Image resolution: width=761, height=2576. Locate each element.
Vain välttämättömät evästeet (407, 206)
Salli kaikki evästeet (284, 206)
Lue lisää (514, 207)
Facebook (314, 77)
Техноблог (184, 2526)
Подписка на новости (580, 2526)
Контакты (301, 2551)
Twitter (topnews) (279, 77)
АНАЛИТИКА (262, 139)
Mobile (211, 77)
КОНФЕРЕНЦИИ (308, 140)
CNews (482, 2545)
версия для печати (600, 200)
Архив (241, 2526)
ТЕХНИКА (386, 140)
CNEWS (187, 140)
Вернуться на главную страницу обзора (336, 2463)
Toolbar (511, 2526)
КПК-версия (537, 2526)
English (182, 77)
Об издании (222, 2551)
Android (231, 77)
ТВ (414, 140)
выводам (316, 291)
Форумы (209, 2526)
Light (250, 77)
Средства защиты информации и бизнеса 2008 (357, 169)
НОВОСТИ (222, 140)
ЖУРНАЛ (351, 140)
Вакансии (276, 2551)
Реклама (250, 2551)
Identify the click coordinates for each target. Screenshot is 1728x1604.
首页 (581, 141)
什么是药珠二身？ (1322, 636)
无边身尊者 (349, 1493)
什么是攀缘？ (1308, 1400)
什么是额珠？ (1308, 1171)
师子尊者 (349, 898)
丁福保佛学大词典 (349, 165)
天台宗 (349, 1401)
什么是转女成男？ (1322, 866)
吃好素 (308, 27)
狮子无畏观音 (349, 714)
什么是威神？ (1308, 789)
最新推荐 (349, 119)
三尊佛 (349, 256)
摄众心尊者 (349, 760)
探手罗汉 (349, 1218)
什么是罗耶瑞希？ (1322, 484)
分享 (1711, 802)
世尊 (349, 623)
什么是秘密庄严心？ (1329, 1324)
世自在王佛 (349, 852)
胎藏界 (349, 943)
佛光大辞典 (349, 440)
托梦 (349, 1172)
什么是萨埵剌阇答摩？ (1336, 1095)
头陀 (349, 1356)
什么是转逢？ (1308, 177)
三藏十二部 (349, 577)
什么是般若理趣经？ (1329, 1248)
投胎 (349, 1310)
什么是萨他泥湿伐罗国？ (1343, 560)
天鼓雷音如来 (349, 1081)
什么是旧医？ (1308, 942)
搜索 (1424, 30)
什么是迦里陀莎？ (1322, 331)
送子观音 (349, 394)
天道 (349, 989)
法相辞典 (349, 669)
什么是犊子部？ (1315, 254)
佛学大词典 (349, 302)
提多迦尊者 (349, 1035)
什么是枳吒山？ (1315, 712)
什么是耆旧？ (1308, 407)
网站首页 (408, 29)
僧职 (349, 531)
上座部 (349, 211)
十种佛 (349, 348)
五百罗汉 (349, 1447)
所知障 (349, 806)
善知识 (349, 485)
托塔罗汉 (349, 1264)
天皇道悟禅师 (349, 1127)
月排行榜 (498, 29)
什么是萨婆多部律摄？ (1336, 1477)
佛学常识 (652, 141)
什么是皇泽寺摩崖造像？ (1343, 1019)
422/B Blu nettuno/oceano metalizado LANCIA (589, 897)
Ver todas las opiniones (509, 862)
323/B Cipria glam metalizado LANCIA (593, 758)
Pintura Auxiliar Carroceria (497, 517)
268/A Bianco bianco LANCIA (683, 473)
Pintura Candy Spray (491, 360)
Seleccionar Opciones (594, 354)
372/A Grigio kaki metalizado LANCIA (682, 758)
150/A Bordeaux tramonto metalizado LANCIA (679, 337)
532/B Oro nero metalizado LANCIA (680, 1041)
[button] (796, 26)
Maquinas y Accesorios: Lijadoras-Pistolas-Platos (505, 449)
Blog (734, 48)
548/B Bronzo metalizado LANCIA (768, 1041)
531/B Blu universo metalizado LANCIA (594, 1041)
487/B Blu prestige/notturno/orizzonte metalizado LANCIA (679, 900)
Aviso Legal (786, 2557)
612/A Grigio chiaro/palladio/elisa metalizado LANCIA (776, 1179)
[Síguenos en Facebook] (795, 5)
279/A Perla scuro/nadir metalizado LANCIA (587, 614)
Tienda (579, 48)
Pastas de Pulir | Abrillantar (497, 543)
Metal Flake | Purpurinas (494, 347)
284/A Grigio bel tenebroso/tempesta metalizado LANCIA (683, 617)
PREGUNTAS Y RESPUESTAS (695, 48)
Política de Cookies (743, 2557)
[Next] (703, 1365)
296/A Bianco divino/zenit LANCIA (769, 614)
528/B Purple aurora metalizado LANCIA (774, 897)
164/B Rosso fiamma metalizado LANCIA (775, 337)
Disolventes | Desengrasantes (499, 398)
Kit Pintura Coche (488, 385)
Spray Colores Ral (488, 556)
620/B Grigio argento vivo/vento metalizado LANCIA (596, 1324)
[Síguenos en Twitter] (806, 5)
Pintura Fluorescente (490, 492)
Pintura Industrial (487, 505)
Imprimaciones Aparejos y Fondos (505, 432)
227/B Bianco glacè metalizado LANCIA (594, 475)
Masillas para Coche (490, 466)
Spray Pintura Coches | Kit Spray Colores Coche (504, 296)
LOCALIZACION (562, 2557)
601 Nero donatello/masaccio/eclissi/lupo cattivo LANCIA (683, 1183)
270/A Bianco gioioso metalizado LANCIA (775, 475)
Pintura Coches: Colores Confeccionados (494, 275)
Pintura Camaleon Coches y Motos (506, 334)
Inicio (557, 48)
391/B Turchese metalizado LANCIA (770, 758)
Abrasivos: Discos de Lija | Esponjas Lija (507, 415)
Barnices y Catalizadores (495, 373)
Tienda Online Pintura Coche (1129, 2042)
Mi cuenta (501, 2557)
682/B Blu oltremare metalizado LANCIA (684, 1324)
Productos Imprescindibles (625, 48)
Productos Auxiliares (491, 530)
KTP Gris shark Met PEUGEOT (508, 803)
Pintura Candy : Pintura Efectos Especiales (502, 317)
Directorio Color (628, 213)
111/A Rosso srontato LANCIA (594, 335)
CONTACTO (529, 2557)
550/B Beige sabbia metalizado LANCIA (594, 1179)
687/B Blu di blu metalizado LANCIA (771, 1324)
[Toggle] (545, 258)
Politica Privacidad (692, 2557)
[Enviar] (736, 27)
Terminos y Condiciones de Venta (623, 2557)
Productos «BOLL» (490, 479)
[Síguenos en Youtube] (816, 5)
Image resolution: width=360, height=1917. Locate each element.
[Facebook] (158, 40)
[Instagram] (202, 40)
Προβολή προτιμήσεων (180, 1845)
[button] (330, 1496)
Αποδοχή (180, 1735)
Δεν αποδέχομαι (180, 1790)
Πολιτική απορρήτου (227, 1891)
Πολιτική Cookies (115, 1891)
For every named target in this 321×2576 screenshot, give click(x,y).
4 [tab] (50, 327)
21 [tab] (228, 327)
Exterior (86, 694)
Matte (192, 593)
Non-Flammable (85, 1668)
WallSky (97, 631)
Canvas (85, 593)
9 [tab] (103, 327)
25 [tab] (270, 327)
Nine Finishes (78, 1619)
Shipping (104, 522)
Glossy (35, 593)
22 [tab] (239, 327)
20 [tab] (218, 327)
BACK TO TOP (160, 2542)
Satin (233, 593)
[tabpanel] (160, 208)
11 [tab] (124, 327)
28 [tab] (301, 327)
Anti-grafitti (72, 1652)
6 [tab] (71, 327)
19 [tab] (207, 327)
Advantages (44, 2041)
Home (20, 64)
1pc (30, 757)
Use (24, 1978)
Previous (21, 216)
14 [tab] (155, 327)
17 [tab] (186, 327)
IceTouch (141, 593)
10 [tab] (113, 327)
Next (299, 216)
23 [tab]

··········

_What you are asked to do:_ Each line in the records above that contains the word "Coches" must be copied.

_Written response:_
Spray Pintura Coches | Kit Spray Colores Coche (504, 296)
Pintura Coches: Colores Confeccionados (494, 275)
Pintura Camaleon Coches y Motos (506, 334)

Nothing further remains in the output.